▶ [WRITTEN INSTRUCTION]: Pick up the article below on Trump's falsehoods and his supporters, and continue it from its final sentence.

Apr 10, 2026 5 min read views
Polls indicate mounting regret and disappointment among Trump supporters. Farknot_Architect, iStock/Getty Images Plus

For most of his political career, dishonesty has come at little cost to Donald Trump. He entered the national arena on the back of the birther lie — the false claim that Barack Obama was not born in the United States — and that did not prevent him from winning the 2016 Republican nomination.

His persistent falsehoods about crowd sizes, election outcomes, and the birthplace of his father barely register in today's press coverage.

What's more, explicit acknowledgment of Trump's dishonesty has proven largely inconsequential. During the 2024 presidential race, vice-presidential candidate JD Vance admitted that Trump's claim about Haitian immigrants eating pets in Ohio had been "created." The confession had no discernible effect on Trump's popularity. If anything, some evidence suggests his supporters actively admire his willingness to bend the truth.

More recently, however, something has shifted. Data now points to growing regret and disillusionment within his base.

The administration's inability to sustain credible messaging on the Iran war, the Epstein files, tariffs, and inflation has left a portion of his supporters feeling deceived and abandoned.

Trump's approval ratings are now reflecting this erosion.

One might conclude that fact-checking is finally paying dividends. But as a philosopher who studies the cognitive and emotional dimensions of democratic citizenship, I believe that explanation misses the mark. There is a more compelling reason why Trump's supporters are now pushing back against his claims.

Trump's false assertion that immigrants were eating dogs did not diminish his popularity.

When falsehoods aren't lies

Fact-checking can be effective at establishing truth among those who have not yet made up their minds, but it is largely ineffective among committed believers. Once an opinion solidifies, attempts to debunk it can backfire, causing people to entrench themselves more deeply in their views.

To understand the emerging shift within Trump's base, we need to look elsewhere — and that means reconsidering whether Trump's most outlandish statements are, strictly speaking, lies at all.

That may sound counterintuitive, so let me explain.

It is surprisingly difficult to arrive at a rigorous definition of lying. The intuitive shorthand — "a lie is something that isn't true" — doesn't hold up under scrutiny.

Lying is not simply uttering a falsehood. Honest mistakes and failures of memory don't qualify. One might revise the definition: lying is deliberately asserting what one knows to be false. But that definition has problems too.

President Bill Clinton lied when he declared that "there is not a sexual relationship" — a statement that was, at the precise moment he uttered it, technically true.

Nor can lying simply be defined as making a statement intended to lead others to believe something false, since that would make every stage actor a liar.

A more workable definition: lying is speaking with the intent to deceive. That formulation has its own complexities, but it holds up well enough for our purposes.

[Stored dataset items]
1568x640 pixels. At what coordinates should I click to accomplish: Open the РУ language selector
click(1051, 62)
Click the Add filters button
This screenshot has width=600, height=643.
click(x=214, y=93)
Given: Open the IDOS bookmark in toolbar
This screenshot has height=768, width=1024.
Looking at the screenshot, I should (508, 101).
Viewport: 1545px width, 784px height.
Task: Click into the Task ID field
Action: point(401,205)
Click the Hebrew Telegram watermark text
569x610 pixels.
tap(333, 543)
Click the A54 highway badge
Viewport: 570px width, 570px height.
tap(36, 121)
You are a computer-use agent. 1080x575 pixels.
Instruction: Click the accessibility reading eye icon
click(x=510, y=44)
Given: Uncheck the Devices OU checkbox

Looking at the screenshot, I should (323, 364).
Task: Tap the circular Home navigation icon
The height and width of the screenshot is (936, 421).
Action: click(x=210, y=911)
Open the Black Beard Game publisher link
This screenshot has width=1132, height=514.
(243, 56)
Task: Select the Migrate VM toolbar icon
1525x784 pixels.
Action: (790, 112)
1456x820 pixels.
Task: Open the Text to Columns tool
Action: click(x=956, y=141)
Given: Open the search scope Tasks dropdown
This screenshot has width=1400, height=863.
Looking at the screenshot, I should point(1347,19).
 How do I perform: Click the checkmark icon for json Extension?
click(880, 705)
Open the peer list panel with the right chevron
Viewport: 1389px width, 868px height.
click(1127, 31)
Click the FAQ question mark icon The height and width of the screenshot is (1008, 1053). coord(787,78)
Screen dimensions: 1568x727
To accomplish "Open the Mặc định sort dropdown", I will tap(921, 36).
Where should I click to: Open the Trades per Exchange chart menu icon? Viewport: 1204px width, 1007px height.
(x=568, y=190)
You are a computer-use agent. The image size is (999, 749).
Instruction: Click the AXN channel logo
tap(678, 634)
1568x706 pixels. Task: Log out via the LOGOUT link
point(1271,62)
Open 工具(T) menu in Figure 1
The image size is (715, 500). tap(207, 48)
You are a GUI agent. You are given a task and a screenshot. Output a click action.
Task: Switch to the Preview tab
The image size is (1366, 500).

▶ [TASK ANSWER]:
Betrayal by contempt

In a March 9, 2026, speech to GOP lawmakers, President Donald Trump described the war in Iran as a 'short-term excursion.'

Given how easily many of Trump's false statements are debunked, it seems unlikely that his aim is to deceive. No one genuinely believes that Trump has ended eight wars, defeated inflation, pushed gasoline below $2 a gallon, struck a deal with the CEO of Sharpie, or commands 100% public approval for his military campaign in Iran — all claims he has made.

If he is not trying to deceive, then Trump is not lying in the conventional sense. He is doing something else — and something arguably more corrosive.

From my perspective as a political philosopher, these statements function as acts of contempt. By boldly asserting claims no one could reasonably believe, Trump is not persuading — he is taunting. He demeans the press, compelling journalists to cover his unbelievable assertions and thereby bending the news cycle to his will. The implicit message to his critics is simple: You cannot stop me.

For a political movement animated by the conviction that American politics is a swamp that needs draining, this defiant posture has carried genuine appeal.

But there is a catch. It now appears that Trump's own supporters are beginning to feel that they, too, are targets of his contempt.

His recent assertions that grocery prices are falling, that his tariffs are working, that the economy is booming, and that the Iran operation is a "little excursion" that has already proven successful are not merely false. They belittle the very people who must live with the consequences of a faltering economy and a protracted military conflict.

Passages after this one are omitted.